(Bloomberg) -- The Bank of Namibia cut interest rates for a third time in a row and played down the inflationary impact of the nation’s election, in which the ruling party held power by its slimmest margin since 1990.
The monetary policy committee cut the key rate by 25 basis points to 7%, Governor Johannes !Gawaxab told reporters in Windhoek, the capital, on Wednesday.
“In deciding on an appropriate course of action, the MPC noted the most recent slowdown in inflation and welcomed the medium-term inflation outlook that remained well contained,” !Gawaxab said.
Annual inflation eased to 3% in October from 3.4% a month earlier. It is expected to average 4.3% this year and 4% in 2025, unchanged from the MPC’s previous forecasts, !Gawaxab said.
The governor said he didn’t foresee Tuesday’s election results, which showed the South West African Peoples Organisation narrowly held onto its parliamentary majority in last week’s vote, having any impact on inflation in the near term or the exchange rate as its currency is pegged to the South African rand.
The size of the rate cut was in line with South Africa’s reduction last month. The arid southwest African nation’s currency peg with the rand means its monetary policy often follows the South African Reserve Bank’s actions.

__Task list__.
1 – In the Bank of Namibia article, to what level did the monetary policy committee cut the key rate?
2 – Reproduce the passage of the Bank of Namibia article starting at "The monetary policy" and ending at "forecasts, !Gawaxab said.".
The lines that follow come from a source unrelated to the Bank of Namibia article.

__Dataset rows__.
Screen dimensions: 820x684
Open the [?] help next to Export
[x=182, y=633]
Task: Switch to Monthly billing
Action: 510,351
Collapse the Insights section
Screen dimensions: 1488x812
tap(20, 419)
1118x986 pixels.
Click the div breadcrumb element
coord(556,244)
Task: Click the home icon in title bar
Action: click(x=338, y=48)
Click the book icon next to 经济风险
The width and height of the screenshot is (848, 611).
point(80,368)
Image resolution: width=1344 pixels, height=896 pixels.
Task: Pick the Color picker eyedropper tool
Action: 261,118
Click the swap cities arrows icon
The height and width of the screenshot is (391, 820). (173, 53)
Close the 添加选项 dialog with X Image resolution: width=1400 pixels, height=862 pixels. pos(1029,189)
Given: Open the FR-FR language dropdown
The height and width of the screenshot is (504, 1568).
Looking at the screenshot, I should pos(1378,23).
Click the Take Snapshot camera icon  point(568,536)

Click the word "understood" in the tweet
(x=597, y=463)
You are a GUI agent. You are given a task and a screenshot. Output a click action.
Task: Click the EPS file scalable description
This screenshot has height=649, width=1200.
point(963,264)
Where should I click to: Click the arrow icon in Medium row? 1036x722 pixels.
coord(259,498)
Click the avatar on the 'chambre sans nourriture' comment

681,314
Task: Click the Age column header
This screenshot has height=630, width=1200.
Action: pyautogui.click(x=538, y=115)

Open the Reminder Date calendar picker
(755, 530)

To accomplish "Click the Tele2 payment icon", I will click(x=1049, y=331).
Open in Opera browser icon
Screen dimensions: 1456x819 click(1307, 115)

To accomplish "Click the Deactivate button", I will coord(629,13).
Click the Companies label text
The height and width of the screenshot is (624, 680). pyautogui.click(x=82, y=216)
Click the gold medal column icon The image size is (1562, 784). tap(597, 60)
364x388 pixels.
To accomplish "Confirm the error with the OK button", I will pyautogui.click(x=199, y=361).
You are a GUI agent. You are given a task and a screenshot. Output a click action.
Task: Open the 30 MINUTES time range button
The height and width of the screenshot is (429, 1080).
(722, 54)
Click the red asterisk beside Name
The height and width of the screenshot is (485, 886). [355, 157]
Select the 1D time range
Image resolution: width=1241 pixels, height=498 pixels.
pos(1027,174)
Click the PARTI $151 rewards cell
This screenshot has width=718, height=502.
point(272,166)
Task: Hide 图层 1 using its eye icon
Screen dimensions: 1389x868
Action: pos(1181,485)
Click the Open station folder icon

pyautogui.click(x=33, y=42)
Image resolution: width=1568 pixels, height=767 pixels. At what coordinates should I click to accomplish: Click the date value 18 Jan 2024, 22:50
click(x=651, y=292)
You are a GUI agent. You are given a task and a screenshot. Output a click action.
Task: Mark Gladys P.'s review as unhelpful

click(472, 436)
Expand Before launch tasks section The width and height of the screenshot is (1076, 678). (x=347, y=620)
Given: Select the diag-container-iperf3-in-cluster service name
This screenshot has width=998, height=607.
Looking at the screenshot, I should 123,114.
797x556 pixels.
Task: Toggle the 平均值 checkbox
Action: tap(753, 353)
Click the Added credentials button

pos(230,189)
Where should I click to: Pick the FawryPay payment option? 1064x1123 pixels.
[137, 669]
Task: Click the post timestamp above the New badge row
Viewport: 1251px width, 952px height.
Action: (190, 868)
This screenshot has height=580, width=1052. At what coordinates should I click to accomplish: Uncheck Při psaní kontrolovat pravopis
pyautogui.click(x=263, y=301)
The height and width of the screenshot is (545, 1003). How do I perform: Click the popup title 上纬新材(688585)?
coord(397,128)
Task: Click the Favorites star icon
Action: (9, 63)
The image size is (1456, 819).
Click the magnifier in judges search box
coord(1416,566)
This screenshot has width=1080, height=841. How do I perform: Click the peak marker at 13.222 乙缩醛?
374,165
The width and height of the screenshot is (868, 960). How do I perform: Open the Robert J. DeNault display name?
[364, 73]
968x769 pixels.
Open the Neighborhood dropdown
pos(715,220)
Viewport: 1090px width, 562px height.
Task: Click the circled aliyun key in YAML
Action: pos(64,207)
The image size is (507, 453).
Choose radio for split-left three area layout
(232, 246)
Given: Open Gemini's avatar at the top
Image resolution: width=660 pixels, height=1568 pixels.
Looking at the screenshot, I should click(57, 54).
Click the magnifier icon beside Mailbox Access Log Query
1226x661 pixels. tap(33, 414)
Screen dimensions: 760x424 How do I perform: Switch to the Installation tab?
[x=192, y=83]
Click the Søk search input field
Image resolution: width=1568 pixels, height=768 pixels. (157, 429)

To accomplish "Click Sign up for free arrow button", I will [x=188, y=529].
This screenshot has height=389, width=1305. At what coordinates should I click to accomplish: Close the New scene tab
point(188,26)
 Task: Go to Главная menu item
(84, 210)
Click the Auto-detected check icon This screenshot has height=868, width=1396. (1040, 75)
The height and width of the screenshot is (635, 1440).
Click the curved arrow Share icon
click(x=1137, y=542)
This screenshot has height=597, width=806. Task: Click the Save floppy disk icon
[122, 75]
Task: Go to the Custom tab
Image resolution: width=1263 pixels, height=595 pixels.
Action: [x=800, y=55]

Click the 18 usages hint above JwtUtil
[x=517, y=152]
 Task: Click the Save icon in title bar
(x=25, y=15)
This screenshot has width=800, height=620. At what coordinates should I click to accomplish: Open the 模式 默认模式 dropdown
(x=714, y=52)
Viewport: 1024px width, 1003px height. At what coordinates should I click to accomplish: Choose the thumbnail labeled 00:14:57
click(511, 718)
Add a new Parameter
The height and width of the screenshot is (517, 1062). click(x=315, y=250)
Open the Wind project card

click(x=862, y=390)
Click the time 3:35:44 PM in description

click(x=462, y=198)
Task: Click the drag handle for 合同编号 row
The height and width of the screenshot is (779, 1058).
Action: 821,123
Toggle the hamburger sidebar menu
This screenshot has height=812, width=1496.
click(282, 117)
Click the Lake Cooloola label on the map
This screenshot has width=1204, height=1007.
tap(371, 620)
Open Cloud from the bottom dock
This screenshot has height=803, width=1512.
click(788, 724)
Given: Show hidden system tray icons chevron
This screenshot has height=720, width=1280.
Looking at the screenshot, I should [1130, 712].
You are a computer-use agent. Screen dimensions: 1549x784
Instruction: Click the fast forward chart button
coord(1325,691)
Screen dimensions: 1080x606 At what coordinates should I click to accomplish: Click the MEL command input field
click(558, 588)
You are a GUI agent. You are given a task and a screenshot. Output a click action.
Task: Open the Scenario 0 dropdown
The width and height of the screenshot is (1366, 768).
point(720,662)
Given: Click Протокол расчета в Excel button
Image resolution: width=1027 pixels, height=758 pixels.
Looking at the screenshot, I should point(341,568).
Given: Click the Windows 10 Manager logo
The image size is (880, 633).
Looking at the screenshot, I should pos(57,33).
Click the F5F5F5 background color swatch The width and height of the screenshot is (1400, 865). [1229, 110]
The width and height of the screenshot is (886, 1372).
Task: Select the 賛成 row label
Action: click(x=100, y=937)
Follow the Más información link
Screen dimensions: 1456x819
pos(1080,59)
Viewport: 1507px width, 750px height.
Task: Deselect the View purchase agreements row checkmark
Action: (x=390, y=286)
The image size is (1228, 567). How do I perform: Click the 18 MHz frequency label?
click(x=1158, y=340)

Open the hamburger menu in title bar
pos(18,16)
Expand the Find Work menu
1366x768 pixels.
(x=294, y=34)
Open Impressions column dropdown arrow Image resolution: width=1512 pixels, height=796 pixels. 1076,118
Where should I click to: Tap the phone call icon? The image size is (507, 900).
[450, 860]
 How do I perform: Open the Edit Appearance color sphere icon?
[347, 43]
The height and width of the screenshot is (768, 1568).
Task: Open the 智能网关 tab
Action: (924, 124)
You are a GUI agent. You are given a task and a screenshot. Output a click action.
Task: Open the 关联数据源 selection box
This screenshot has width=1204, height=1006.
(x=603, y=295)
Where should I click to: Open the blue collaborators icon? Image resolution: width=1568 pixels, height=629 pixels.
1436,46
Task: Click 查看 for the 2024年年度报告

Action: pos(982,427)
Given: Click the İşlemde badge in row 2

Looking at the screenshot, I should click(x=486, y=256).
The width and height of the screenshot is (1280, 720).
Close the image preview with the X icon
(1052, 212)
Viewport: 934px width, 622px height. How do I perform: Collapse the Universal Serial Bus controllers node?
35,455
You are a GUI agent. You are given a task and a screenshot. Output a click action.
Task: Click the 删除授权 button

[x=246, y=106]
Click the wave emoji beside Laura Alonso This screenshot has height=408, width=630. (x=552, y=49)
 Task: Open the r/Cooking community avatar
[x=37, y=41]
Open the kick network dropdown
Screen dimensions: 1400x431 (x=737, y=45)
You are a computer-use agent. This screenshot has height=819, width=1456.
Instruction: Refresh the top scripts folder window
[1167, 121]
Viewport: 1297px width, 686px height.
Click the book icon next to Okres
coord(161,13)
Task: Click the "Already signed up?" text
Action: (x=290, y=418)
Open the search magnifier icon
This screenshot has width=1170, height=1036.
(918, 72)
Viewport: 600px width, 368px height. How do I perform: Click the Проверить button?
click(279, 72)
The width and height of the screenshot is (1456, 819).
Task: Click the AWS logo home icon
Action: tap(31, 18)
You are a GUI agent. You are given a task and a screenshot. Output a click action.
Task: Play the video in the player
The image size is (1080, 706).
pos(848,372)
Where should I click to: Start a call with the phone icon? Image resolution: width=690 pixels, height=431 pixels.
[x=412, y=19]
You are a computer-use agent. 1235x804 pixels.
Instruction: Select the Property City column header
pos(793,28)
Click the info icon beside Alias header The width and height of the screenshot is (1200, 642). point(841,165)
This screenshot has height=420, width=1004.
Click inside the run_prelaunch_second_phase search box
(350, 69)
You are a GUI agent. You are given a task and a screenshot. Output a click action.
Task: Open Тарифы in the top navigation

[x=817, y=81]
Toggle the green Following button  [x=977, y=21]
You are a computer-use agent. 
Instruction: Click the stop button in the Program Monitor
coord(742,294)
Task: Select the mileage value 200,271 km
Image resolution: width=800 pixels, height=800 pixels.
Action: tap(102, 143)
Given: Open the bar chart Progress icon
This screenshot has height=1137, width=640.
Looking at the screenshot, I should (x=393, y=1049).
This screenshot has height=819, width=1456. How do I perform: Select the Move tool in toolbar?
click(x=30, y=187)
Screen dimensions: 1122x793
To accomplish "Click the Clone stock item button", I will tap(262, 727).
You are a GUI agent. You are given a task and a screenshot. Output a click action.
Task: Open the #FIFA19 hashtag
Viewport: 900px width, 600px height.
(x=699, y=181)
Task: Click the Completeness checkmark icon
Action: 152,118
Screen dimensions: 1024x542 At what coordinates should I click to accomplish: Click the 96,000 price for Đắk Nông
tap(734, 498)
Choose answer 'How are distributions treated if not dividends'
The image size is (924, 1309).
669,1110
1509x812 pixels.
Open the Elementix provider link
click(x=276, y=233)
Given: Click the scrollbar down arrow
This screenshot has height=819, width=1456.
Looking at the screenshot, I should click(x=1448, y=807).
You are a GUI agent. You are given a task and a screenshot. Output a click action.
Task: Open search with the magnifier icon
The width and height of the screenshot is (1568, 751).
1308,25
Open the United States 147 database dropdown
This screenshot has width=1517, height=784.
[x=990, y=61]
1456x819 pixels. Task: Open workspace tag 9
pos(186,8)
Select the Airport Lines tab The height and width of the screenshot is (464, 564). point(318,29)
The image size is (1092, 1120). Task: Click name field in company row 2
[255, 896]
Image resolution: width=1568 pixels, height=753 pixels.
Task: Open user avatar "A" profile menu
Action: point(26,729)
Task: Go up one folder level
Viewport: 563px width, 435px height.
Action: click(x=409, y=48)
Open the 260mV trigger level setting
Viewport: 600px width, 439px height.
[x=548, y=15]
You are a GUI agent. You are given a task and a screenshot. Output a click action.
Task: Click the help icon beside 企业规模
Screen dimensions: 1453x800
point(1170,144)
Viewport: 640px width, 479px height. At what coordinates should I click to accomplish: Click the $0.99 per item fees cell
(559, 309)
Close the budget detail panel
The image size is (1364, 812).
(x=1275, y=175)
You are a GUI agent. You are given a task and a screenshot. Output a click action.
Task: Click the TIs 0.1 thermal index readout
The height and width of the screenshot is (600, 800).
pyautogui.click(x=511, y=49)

__Exercise results__.
1 – The key rate was cut to 7%.

2 –
The monetary policy committee cut the key rate by 25 basis points to 7%, Governor Johannes !Gawaxab told reporters in Windhoek, the capital, on Wednesday.
“In deciding on an appropriate course of action, the MPC noted the most recent slowdown in inflation and welcomed the medium-term inflation outlook that remained well contained,” !Gawaxab said.
Annual inflation eased to 3% in October from 3.4% a month earlier. It is expected to average 4.3% this year and 4% in 2025, unchanged from the MPC’s previous forecasts, !Gawaxab said.